Entre produtores de cafés especiais, o entusiasmo é evidente. Segundo Úbion Terra, diretor-executivo da O’Coffee, em Pedregulho, na Mogiana Paulista, nesta safra a empresa produzirá um percentual maior de cafés que podem ser classificados como gourmet na temporada 2017/18. “A qualidade é a melhor dos últimos anos”, afirma Terra. De acordo com ele, isso foi possível pois o ciclo completo de produção foi favorável. “Teve a chuva necessária e o período seco para a colheita”, acrescenta.

“Estamos registrando uma qualidade excelente de bebida. Tanto que 60% a 65% do que produzimos serão cafés especiais, com pontuação 80 acima”, diz o diretor da O’Coffee, referindo-se aos critérios de avaliação da Associação Americana de Cafés Especiais e da Associação Brasileira de Cafés Especiais (BSCA).

A empresa deve produzir 33 mil sacas no ciclo atual, ante 28 mil sacas da safra passada, graças à bienalidade positiva e à colheita em áreas em que houve poda de cafezais. Na temporada 2017/18, quando choveu na colheita, o volume de cafés especiais produzido pela O’Coffee não chegou a 50%, de acordo com Terra. Do total de cafés especiais produzidos na O’Coffee, 95% devem ser exportados.

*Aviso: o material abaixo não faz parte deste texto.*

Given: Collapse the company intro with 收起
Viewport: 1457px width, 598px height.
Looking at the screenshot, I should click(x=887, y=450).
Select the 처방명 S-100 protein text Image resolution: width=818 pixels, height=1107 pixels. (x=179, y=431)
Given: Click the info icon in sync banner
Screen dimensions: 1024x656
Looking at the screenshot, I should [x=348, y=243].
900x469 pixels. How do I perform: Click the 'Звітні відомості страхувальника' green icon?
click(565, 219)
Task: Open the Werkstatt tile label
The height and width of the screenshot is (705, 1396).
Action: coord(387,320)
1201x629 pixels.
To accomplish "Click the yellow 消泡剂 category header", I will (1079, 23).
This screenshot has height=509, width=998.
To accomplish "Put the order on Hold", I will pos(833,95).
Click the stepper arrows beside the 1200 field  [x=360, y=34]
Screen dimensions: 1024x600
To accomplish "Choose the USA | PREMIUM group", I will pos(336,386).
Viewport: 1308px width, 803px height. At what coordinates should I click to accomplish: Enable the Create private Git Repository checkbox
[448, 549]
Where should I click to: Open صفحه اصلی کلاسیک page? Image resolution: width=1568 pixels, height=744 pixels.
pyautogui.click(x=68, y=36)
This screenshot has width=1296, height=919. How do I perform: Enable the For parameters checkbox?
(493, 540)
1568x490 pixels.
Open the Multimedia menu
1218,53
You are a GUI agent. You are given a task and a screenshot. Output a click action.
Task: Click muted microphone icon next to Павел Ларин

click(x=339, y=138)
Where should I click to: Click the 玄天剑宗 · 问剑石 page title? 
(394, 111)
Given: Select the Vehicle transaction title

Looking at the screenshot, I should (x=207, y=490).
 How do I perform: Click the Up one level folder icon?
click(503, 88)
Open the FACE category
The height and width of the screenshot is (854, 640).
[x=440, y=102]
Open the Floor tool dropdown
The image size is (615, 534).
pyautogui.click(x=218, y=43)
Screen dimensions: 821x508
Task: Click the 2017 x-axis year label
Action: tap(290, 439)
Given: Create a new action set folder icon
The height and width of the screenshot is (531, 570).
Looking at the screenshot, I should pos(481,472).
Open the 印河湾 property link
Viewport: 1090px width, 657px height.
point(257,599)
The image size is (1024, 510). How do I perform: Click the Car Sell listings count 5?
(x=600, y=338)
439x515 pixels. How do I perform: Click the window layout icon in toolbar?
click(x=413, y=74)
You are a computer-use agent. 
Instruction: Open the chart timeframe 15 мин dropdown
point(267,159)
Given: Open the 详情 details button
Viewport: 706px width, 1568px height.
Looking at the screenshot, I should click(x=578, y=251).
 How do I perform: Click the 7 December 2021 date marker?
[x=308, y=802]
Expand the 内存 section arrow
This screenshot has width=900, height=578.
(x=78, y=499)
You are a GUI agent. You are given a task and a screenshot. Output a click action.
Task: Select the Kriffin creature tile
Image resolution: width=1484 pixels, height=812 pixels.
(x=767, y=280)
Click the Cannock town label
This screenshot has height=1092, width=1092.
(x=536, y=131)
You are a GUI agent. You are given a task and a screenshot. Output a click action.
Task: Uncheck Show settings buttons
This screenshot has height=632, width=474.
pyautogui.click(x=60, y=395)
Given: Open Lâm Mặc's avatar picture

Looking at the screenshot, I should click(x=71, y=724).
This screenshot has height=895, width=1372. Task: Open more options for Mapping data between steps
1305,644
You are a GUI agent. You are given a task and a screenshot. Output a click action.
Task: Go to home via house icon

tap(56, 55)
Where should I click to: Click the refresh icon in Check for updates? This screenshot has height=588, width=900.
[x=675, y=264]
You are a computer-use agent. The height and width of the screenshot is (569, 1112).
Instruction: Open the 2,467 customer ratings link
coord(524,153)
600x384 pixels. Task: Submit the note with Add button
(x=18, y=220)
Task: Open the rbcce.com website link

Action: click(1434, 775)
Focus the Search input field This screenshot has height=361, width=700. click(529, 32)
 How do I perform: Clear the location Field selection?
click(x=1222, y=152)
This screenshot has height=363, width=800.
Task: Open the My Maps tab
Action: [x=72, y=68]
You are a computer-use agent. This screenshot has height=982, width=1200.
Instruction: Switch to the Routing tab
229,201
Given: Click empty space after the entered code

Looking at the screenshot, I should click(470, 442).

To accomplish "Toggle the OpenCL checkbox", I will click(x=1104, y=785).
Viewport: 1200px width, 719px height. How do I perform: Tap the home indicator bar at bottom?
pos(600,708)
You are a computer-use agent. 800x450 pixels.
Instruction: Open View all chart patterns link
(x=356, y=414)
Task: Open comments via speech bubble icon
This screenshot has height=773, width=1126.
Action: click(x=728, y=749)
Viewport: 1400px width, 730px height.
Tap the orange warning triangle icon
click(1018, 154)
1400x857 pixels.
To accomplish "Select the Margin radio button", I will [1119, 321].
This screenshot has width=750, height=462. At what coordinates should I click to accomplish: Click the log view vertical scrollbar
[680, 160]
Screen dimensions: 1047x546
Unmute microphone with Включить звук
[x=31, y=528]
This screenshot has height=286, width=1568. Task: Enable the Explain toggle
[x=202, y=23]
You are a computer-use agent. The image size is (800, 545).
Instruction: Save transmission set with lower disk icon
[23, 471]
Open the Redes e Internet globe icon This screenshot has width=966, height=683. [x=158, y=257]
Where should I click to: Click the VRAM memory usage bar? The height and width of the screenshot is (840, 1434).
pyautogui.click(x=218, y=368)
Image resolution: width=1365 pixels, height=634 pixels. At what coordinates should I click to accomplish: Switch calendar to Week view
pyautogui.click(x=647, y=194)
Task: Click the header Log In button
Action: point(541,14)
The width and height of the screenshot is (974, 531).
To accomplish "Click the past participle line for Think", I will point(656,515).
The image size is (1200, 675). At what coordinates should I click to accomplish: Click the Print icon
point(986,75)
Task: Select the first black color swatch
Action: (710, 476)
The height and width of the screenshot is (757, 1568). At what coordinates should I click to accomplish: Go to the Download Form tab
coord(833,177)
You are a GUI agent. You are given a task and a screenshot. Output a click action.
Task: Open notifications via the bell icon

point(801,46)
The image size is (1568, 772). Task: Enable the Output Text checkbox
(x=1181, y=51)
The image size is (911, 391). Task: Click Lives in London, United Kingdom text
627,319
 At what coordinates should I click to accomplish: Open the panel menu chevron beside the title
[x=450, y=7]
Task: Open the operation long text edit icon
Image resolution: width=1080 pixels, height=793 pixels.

Além de ampliar o volume de cafés especiais, o executivo acredita que haverá “cafés que vão despontar, com uma qualidade fora da curva, com maior pontuação, que são os microlotes”. Isso, diz Úbion Terra, pode permitir uma agregação de valor em torno de cinco vezes o preço de uma saca de café commodity.

O produtor Adolfo Vieira Ferreira, ex-presidente da BSCA, que cultiva café em Monte Belo, no sul de Minas Gerais, observa que, de uma maneira geral, o clima colaborou “muito” para a qualidade, embora tenha havido chuvas irregulares em algumas regiões durante o desenvolvimento da safra 2018/19.

Ele também deve produzir nesta temporada mais cafés especiais do que a média de outros ciclos. “A média é 60%, mas deve alcançar 65% a 70% nesta safra”. Ferreira está finalizando a colheita da safra 2018/19, que deve ficar em 8 mil sacas.

Faus Neto, da Bourbon, observa que a maior oferta de cafés de qualidade pelo Brasil não significa necessariamente mais demanda pelo produto. A BSCA estima aumento de 8% nas vendas externas de cafés especiais este ano, sobre as 7,7 milhões de sacas de 2017.

Embora o clima seja fundamental, as boas práticas na colheita e no pós colheita do café, a rastreabilidade e a sustentabilidade da produção são cruciais para determinar se um café pode ser certificado como especial.

De fato, a qualidade do café commodity – que responde pela maior parte da produção e cujos preços estão em forte declínio – também melhorou graças ao clima benéfico. No entanto, normalmente, não há prêmios sobre o preço desse produto, a não ser que haja mais demanda.

Nathan Herszkowicz, diretor-executivo da Associação Brasileira da Indústria de Café (Abic), diz que a indústria de café tradicional já se beneficia da oferta de grãos de mais qualidade, que foram colhidos em junho e estão sendo processados pelas torrefadoras.

Avaliação feita dentro do Programa de Qualidade do Café (PQC), da Abic, com amostras do varejo de cafés tradicionais, que já incluem alguns cafés novos, mostra melhora na pontuação dessa categoria. Saiu de 4,5 a 4,6 pontos em 2017, para 4,7 a 4,8 atualmente, segundo Herszkowicz.

Ainda que reconheça que o clima “foi espetacular” para a safra de café, Pedro Lima, CEO do Grupo 3corações, avalia que grande parte do avanço na qualidade está relacionado a melhorias no processo de produção. “O cafeicultor está cada vez mais melhorando o processo de produção, com boas práticas de colheita e pós colheita, e a indústria tem investido na qualidade”, diz. Líder no mercado de cafés no Brasil, a 3corações tem ampliado suas linhas de grãos gourmet nos últimos anos.